My mother wrote to me weekly because she hated computers and told me she wasn’t smart enough for a smartphone.   I suspect that she had a smartphone but worried over her data limits and wouldn’t give me her number.  I suspected that’s all.

“Ms. Levehausen, I’m a novice here and mistakes may be a part of my immediate future.”

“Mr. Warren, you may have been better off in obtaining a liberal arts degree rather than a business degree.”

“I don’t want to starve Ms. Levehausen.”

“Nonsense.  You don’t want to try.”

“Excuse me?”

“You see,” said Ms. Levehausen, “I can tell by the tone of your voice.  My guess is, your parents are both working in light blue collar jobs about 100 miles from the center of this great city and have encouraged you since the 6th grade to be driven.  They might have noticed that you colored within the lines and they might have listened politely to your art teacher but no son of theirs was going to go Bohemian on them and live out his life in a garret apartment or be the coinsurer of beer or coffee to make a living.”

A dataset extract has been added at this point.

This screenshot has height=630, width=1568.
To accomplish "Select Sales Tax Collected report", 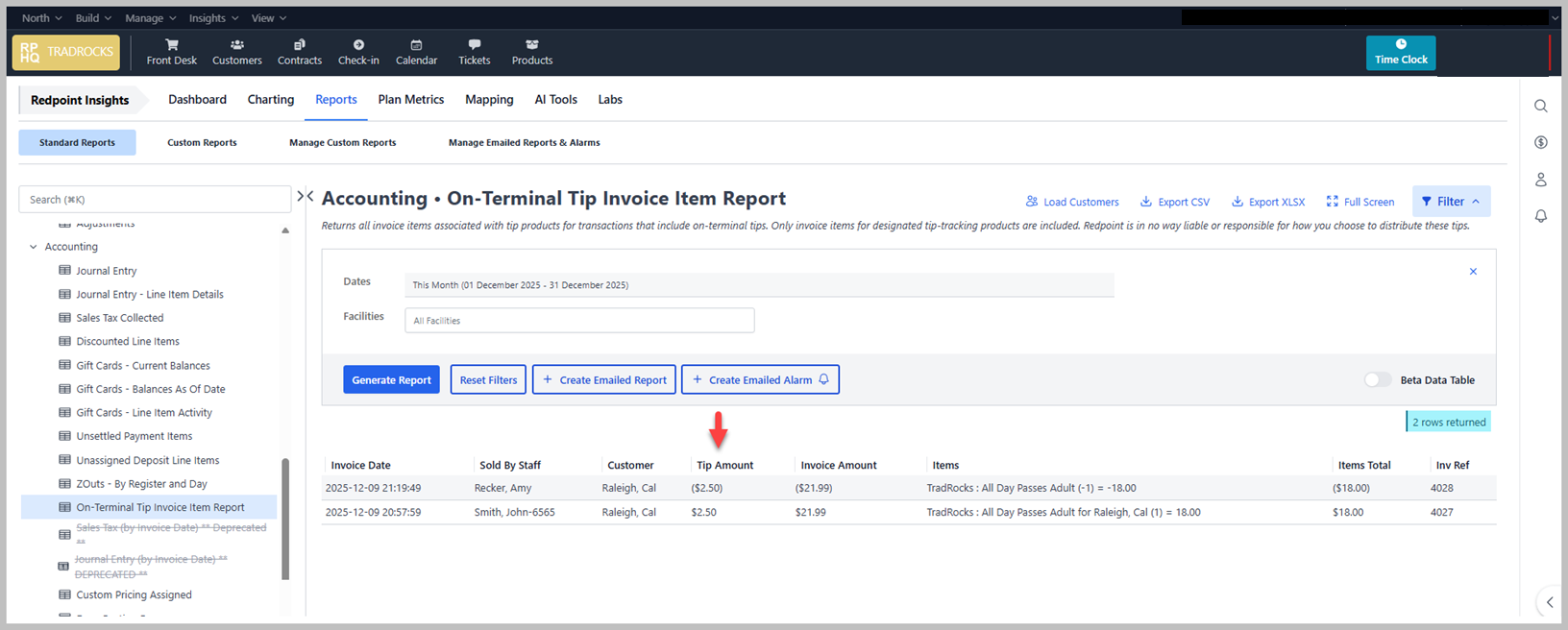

“My father is a bank manager in a city 200 miles from here and my mother is remarried and canning pickles in Wisconsin.”

“Ah, then you must have a high maintenance girlfriend and an old dog.”

“I have an old cat, Ms. Levehausen.”  My head was beginning to spin because I was following Ms. Levehausen around what seemed to be several floors of cubicles that were full of bright-faced young people or gray old people.

“Here is your cubical Mr. Warren.  I will be monitoring your incoming telephone calls for the next three months.  If I feel you are not making progress, we will discuss your future with this firm.  We, of course, want you to be successful.  Your licensing for all 50 states in the Union are up to date and we understand that your training was highly effective.  Just how far in debt are you?”

I blinked at Ms. Levehausen.  Did I really hear that last question?  “Excuse me?”

“I said,” said Ms. Levehausen looking concerned, “Welcome to the company.”

Our eyes met.  I handed her my headset and never looked back.